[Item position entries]

__________

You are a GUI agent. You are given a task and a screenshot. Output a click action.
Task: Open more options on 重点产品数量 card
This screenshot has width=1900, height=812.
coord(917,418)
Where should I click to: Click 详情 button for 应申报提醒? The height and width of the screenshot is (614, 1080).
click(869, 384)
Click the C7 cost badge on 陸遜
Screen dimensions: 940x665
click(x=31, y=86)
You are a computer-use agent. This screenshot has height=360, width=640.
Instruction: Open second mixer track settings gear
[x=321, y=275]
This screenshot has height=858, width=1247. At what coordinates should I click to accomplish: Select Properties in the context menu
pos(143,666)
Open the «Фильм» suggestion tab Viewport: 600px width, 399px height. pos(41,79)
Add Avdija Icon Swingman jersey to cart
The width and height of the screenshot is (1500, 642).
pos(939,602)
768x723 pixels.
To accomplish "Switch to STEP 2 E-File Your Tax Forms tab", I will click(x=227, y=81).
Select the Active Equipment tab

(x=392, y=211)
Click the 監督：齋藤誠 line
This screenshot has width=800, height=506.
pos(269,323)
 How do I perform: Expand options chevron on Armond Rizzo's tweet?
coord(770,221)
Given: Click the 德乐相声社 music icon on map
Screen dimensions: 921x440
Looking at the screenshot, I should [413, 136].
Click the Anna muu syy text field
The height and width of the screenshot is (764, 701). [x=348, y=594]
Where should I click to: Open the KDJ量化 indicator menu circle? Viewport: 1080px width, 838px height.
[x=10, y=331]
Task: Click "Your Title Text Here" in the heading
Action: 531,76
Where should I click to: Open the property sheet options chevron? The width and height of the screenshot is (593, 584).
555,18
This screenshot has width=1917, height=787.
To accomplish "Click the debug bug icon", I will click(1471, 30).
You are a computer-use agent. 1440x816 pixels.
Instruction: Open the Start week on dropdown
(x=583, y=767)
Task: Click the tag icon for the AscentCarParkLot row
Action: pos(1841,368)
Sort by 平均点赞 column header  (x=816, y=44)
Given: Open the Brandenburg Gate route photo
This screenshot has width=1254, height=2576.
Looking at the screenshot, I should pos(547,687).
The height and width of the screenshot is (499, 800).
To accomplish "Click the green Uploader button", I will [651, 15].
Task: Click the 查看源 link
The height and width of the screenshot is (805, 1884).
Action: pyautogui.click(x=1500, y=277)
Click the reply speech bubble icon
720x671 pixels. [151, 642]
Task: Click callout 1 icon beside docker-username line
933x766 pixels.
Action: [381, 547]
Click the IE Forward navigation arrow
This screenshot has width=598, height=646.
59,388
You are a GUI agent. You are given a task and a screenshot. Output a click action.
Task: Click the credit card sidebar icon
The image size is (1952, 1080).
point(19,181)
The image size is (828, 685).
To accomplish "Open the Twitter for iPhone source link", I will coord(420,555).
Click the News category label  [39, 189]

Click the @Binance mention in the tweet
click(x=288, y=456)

__________

PROBLEM DESCRIPTION:
Reproduce every row above verbatim, changing nothing.

ANSWER BELOW:
You are a GUI agent. You are given a task and a screenshot. Output a click action.
Task: Open more options on 重点产品数量 card
This screenshot has width=1900, height=812.
coord(917,418)
Where should I click to: Click 详情 button for 应申报提醒? The height and width of the screenshot is (614, 1080).
click(869, 384)
Click the C7 cost badge on 陸遜
Screen dimensions: 940x665
click(x=31, y=86)
You are a computer-use agent. This screenshot has height=360, width=640.
Instruction: Open second mixer track settings gear
[x=321, y=275]
This screenshot has height=858, width=1247. At what coordinates should I click to accomplish: Select Properties in the context menu
pos(143,666)
Open the «Фильм» suggestion tab Viewport: 600px width, 399px height. pos(41,79)
Add Avdija Icon Swingman jersey to cart
The width and height of the screenshot is (1500, 642).
pos(939,602)
768x723 pixels.
To accomplish "Switch to STEP 2 E-File Your Tax Forms tab", I will click(x=227, y=81).
Select the Active Equipment tab

(x=392, y=211)
Click the 監督：齋藤誠 line
This screenshot has width=800, height=506.
pos(269,323)
 How do I perform: Expand options chevron on Armond Rizzo's tweet?
coord(770,221)
Given: Click the 德乐相声社 music icon on map
Screen dimensions: 921x440
Looking at the screenshot, I should [413, 136].
Click the Anna muu syy text field
The height and width of the screenshot is (764, 701). [x=348, y=594]
Where should I click to: Open the KDJ量化 indicator menu circle? Viewport: 1080px width, 838px height.
[x=10, y=331]
Task: Click "Your Title Text Here" in the heading
Action: 531,76
Where should I click to: Open the property sheet options chevron? The width and height of the screenshot is (593, 584).
555,18
This screenshot has width=1917, height=787.
To accomplish "Click the debug bug icon", I will click(1471, 30).
You are a computer-use agent. 1440x816 pixels.
Instruction: Open the Start week on dropdown
(x=583, y=767)
Task: Click the tag icon for the AscentCarParkLot row
Action: pos(1841,368)
Sort by 平均点赞 column header  (x=816, y=44)
Given: Open the Brandenburg Gate route photo
This screenshot has width=1254, height=2576.
Looking at the screenshot, I should pos(547,687).
The height and width of the screenshot is (499, 800).
To accomplish "Click the green Uploader button", I will [651, 15].
Task: Click the 查看源 link
The height and width of the screenshot is (805, 1884).
Action: pyautogui.click(x=1500, y=277)
Click the reply speech bubble icon
720x671 pixels. [151, 642]
Task: Click callout 1 icon beside docker-username line
933x766 pixels.
Action: [381, 547]
Click the IE Forward navigation arrow
This screenshot has width=598, height=646.
59,388
You are a GUI agent. You are given a task and a screenshot. Output a click action.
Task: Click the credit card sidebar icon
The image size is (1952, 1080).
point(19,181)
The image size is (828, 685).
To accomplish "Open the Twitter for iPhone source link", I will coord(420,555).
Click the News category label  [39, 189]

Click the @Binance mention in the tweet
click(x=288, y=456)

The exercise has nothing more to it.